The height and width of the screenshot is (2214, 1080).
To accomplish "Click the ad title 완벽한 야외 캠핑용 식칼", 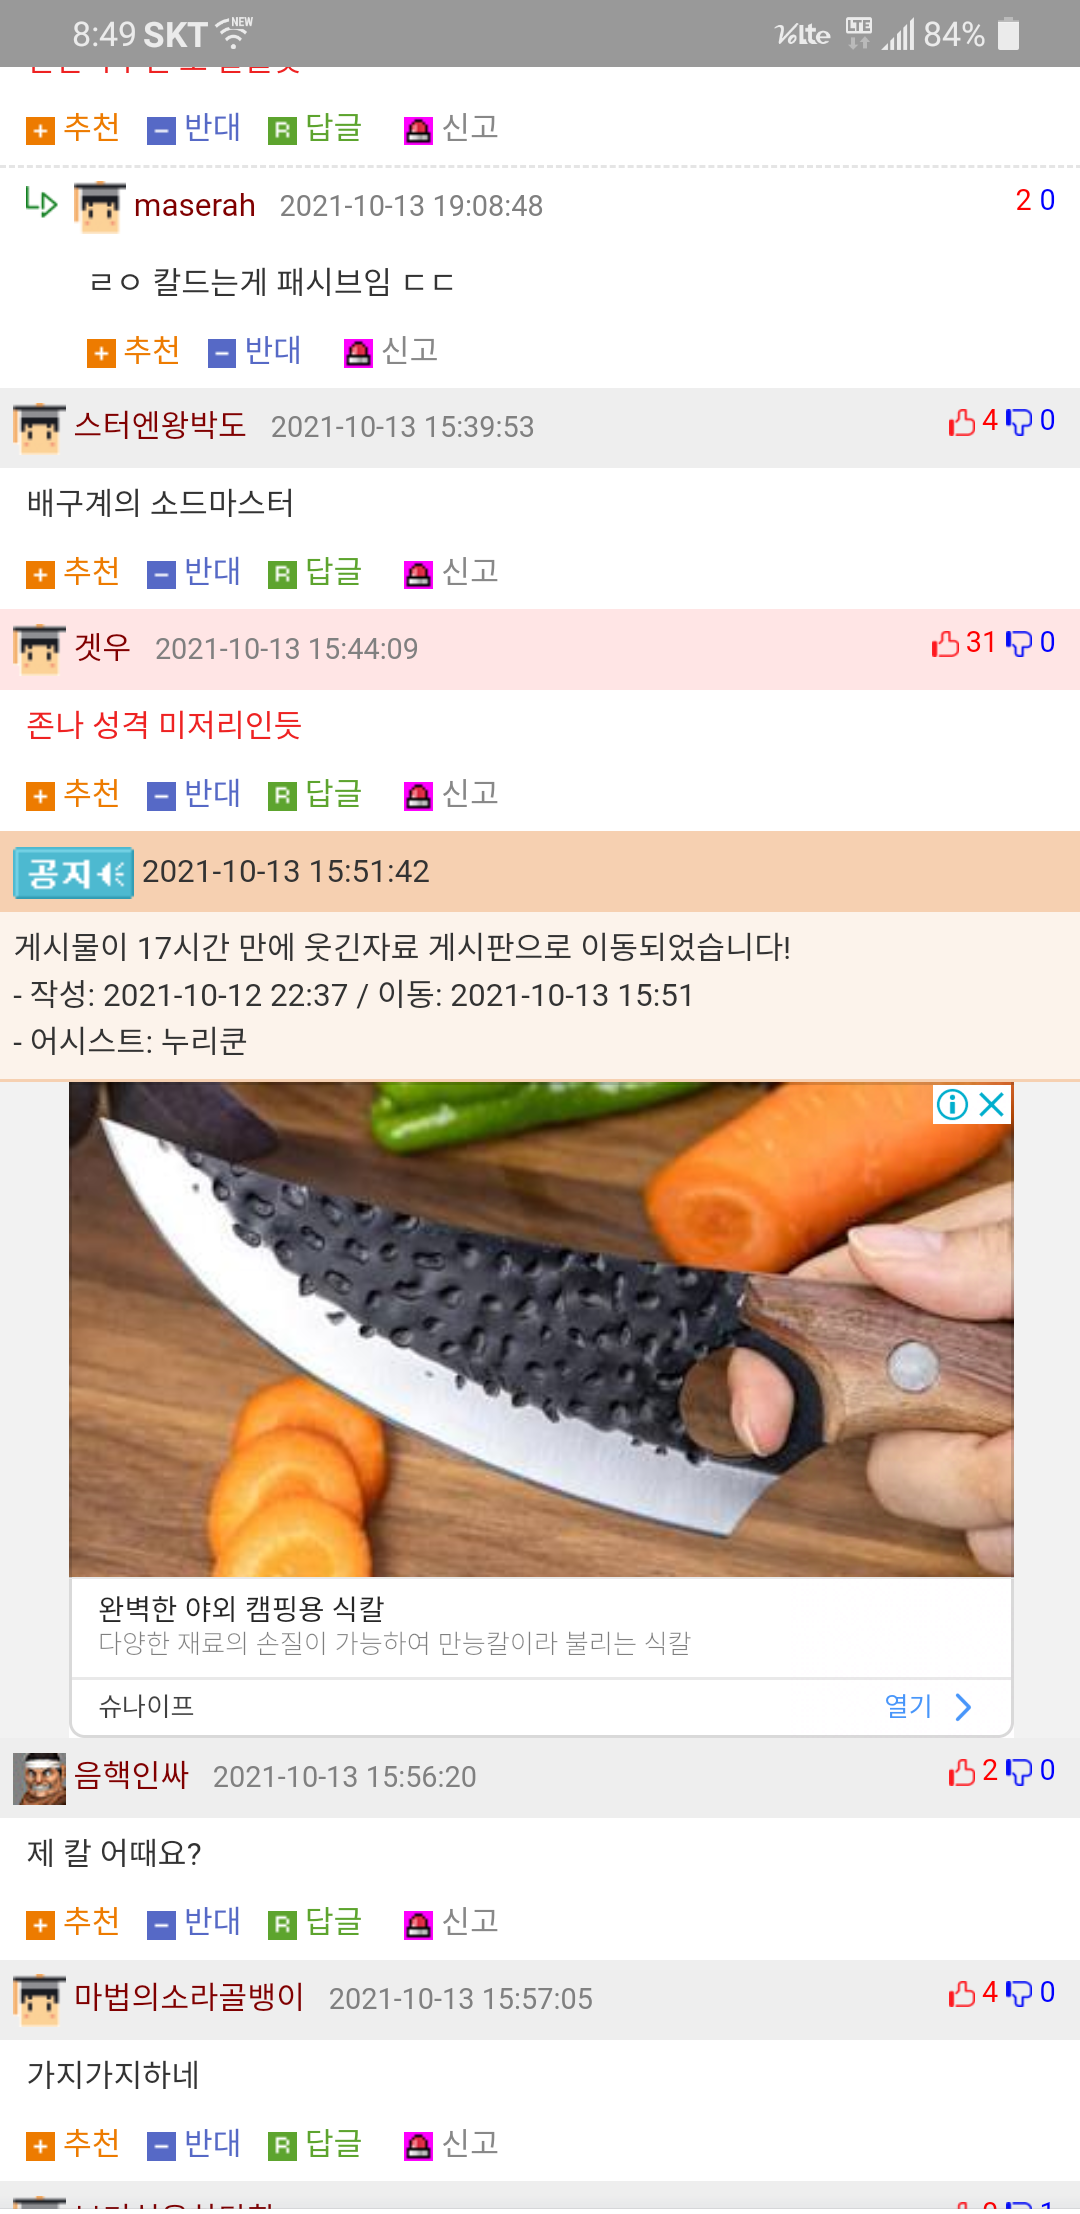I will pos(241,1608).
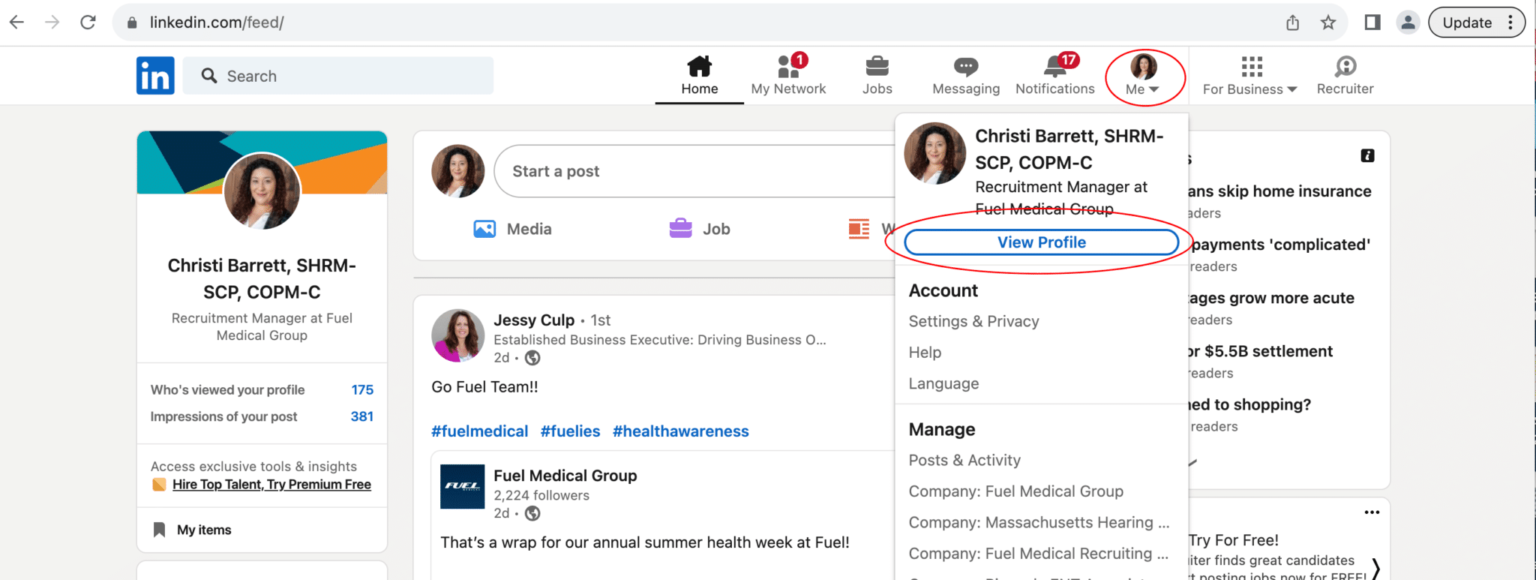Open the Recruiter icon
Image resolution: width=1536 pixels, height=580 pixels.
click(1345, 67)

Short exercise: From the data above, copy each line that contains the string "width". Letter case must match.

Reply:
The height and width of the screenshot is (2214, 1080).
Image resolution: width=1536 pixels, height=580 pixels.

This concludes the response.